The Effect of Chronic Morphine Use on the Connections of the D2-enriched Medium Spiny Neurons of the Striatum.

Abstract

To date, there have been no observations of the effect of chronic opiates such as morphine on the functional connectivity of the Medium Spiny Neurons (MSNs), which are critical mediators of the response of the mesolimbic dopaminergic pathway to drugs of abuse. We propose that chronic morphine administration will alter the connectivity of these striatal neurons. Using a pseudorabies virus that is retrogradely transported and changes color from red to green when encountering cre-recombinase, we have traced the connections of the indirect D2-enriched MSNs in mice expressing cre-recombinase in D2 neurons.

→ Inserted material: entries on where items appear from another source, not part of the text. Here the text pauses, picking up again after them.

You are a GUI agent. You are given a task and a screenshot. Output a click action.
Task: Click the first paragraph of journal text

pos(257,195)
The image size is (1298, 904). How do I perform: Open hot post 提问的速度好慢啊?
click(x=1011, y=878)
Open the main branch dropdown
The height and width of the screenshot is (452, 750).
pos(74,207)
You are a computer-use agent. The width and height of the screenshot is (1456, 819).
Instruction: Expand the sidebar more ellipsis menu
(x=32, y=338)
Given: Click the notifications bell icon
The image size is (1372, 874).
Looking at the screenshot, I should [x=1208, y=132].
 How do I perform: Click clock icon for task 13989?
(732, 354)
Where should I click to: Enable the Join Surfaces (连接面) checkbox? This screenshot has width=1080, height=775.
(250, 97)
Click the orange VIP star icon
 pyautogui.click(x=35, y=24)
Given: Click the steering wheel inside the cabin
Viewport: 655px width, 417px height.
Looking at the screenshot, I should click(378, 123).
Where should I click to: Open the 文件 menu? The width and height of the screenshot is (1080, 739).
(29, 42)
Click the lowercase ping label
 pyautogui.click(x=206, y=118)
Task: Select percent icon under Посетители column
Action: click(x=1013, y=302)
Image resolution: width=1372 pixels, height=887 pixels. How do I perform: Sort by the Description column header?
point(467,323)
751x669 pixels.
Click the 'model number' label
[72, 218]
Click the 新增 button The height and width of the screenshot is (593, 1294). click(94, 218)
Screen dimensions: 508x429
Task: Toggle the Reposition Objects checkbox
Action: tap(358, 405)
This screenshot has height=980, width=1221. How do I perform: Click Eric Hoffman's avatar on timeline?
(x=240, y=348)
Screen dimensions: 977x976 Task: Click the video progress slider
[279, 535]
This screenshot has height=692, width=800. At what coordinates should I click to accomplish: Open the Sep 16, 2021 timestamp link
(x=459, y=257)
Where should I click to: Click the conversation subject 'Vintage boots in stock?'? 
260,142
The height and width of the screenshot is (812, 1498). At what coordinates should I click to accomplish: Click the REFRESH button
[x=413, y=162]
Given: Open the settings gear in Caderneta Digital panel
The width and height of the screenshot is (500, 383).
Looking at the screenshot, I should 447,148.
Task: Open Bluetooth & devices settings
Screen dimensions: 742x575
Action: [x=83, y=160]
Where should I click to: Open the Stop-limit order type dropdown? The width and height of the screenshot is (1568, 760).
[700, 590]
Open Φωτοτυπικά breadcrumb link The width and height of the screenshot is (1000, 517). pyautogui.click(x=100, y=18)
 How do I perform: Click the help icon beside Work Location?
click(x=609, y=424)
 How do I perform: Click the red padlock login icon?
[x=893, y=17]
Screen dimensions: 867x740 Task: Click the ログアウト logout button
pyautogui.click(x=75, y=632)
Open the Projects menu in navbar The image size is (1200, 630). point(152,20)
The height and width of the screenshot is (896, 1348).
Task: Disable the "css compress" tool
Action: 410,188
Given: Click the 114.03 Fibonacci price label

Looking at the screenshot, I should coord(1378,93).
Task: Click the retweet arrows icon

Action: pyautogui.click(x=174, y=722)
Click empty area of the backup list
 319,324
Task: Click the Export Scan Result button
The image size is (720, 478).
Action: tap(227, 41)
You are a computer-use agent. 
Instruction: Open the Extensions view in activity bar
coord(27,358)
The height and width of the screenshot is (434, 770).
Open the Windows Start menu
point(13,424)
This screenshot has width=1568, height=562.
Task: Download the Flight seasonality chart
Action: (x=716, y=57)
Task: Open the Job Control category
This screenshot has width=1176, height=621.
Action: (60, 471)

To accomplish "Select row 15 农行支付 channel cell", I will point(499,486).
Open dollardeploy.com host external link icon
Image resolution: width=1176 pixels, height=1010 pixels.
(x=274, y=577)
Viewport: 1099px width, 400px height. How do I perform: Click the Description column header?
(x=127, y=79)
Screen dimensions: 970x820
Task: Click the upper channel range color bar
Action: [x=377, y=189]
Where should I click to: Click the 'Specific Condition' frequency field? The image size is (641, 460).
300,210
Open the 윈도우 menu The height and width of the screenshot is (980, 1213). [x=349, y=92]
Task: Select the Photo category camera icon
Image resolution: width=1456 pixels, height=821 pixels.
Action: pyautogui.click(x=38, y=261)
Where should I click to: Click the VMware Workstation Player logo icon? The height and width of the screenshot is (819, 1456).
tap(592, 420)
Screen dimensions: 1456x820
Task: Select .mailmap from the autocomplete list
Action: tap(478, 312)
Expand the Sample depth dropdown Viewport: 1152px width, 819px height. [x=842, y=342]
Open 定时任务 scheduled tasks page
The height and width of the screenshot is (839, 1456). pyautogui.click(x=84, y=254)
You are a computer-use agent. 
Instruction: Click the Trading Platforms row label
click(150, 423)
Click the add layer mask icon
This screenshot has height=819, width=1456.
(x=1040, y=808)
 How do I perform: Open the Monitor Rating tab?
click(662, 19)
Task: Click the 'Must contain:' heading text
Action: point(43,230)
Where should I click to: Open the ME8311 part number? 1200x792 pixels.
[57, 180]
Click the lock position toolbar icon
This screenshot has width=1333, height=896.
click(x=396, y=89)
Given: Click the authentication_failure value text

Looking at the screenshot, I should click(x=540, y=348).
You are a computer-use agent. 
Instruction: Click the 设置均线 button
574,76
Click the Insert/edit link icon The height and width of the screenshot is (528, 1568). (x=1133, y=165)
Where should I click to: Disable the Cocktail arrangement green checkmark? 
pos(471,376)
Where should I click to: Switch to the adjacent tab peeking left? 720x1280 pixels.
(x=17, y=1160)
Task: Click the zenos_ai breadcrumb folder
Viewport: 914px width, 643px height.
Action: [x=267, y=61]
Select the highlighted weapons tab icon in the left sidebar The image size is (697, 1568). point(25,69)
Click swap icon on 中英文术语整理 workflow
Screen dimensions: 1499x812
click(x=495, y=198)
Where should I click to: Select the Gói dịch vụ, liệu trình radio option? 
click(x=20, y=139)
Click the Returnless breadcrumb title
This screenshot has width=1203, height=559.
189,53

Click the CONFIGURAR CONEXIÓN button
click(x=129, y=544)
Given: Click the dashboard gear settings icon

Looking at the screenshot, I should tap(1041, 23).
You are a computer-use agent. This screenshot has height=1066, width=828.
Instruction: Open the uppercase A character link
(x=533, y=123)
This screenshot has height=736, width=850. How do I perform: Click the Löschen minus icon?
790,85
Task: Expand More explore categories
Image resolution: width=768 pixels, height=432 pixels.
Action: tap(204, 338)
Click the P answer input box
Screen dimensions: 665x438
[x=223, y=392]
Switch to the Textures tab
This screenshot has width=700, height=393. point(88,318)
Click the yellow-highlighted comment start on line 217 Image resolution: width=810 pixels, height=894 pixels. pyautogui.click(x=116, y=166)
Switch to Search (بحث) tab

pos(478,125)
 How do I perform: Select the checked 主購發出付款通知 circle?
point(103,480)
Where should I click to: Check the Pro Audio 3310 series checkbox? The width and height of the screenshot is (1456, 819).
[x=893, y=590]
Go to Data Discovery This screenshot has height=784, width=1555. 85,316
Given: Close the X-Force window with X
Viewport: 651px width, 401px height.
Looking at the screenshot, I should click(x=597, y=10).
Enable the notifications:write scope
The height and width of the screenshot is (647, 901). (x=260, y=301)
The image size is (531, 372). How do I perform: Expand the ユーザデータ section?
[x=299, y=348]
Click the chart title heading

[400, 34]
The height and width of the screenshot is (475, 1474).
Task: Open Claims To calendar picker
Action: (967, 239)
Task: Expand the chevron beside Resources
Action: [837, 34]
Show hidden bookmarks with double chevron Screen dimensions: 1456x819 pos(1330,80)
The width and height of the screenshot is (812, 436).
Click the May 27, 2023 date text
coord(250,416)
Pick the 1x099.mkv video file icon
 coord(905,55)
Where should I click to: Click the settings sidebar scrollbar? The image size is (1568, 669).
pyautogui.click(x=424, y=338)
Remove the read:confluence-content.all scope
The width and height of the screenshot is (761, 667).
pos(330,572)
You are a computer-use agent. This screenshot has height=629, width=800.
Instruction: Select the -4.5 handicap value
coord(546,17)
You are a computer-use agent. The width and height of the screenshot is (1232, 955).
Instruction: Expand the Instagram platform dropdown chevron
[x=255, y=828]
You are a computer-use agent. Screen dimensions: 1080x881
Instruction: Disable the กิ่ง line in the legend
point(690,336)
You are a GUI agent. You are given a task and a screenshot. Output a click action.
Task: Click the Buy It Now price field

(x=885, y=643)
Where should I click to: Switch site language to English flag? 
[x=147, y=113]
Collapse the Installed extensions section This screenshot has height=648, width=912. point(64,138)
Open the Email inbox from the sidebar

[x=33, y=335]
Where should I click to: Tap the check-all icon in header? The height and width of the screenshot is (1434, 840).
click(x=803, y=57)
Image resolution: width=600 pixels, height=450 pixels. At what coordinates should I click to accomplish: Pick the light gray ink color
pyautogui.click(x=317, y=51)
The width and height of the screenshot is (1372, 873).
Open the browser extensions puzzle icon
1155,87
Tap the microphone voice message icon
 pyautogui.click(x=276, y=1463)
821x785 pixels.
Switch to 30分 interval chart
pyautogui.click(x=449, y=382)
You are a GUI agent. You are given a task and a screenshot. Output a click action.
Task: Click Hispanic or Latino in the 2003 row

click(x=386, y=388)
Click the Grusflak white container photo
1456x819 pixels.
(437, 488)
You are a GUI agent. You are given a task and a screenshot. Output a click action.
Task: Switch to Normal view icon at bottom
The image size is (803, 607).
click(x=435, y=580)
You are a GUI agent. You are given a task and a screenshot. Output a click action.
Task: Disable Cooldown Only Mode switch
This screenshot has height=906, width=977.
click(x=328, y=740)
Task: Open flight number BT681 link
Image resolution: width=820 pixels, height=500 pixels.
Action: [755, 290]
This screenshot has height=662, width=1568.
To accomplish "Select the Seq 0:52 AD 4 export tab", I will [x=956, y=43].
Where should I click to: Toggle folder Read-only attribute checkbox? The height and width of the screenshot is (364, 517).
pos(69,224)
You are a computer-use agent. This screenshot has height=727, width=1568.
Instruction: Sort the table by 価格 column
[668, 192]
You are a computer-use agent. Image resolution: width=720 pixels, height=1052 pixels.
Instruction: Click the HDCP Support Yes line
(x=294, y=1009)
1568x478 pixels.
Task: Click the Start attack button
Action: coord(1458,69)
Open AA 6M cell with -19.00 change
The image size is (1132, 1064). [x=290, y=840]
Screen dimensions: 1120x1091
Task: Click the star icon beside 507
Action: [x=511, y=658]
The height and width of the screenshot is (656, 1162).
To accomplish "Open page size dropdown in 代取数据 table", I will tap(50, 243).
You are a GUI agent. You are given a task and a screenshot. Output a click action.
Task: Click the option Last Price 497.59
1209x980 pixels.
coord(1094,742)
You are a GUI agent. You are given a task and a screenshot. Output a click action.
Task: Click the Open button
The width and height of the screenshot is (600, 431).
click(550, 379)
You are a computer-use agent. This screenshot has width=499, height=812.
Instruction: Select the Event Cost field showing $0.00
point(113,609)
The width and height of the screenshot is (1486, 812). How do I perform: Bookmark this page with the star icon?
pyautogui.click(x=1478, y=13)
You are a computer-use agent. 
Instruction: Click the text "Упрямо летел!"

We propose, and will test, that prolonged morphine, followed by a period of withdrawal, will change the connections of the indirect, D2-enriched pathway. This could help further elucidate the mechanistic changes that occur during chronic drug use and withdrawal.

Introduction

Chronic opioid exposure alters neuronal connectivity in rodents through modifications in dendritic spine formation (Robinson and Kolb, 1999; Robinson et al., 2002). Similar drug-induced changes in connectivity have been found in specific brain regions of heroin addicts (Ma, N., et al., 2010; Ma, N., et al., 2010) and in direct but not indirect medium spiny neurons (MSNs) following experimenter-delivered cocaine (Kim, J., et al., 2011). However, there have been no such studies regarding the effect of chronic opiates, such as morphine, on the functional connectivity of these MSNs. We hypothesized that chronic morphine administration would alter the connectivity of these specific striatal neurons. Connectivity changes in the brain can help explain the lasting effects of chronic drug use and addiction. Once brain chemistry is altered, and an individual is no longer functioning ‘normally’, the changes show a behavioral reinforcement of drug-taking habits. This has major implications for addiction and chronic drug use.

The addiction profile consists of several distinct stages, including acquisition, habituation, and withdrawal. The direct and indirect dopamine striatal pathways seem to have an effect on different stages of addiction (Lobo and Nestler, 2011). In order to understand more comprehensively how the mesolimbic system adapts to chronic drug exposure, we aim to study both pathways. For this study, we focused on the indirect D2- enriched MSNs. D2-neurons function as part of the indirect pathway, which has been shown to be involved in the withdrawal stage of addiction with regards to chronic drug use (Lobo and Nestler, 2011). We used a pseudorabies 263 virus (PRV 263), on animals treated with either chronic doses of morphine, or saline, to trace the connections of these MSNs. The pseudorabies virus contains the brainbow cassette which changes color from red to green when expressed in Cre-containing cells (Lichtman, et al., 2007). This virus is retrogradely transported and, as it is replication competent, will trace multi-order connections (Card, et al., 2011). PRV 263 allows us to directly label the pathway through the help of multi-fluorescence capabilities. The virus is used with transgenic mice, engineered to have the D2 gene linked to cre- recombinase.
Our data showed a significant difference between morphine-treated and control animals in two specific areas: the dentate gyrus and the ventral tegmental area (VTA). On a very basic level, the changes associated with this difference happen in the brain through drug-induced neuronal plasticity. By doing studies such as this one and distinguishing exactly which areas, and in exactly what ways these changes are occurring, we may be better equipped to treat addiction and chronic drug use further down the line.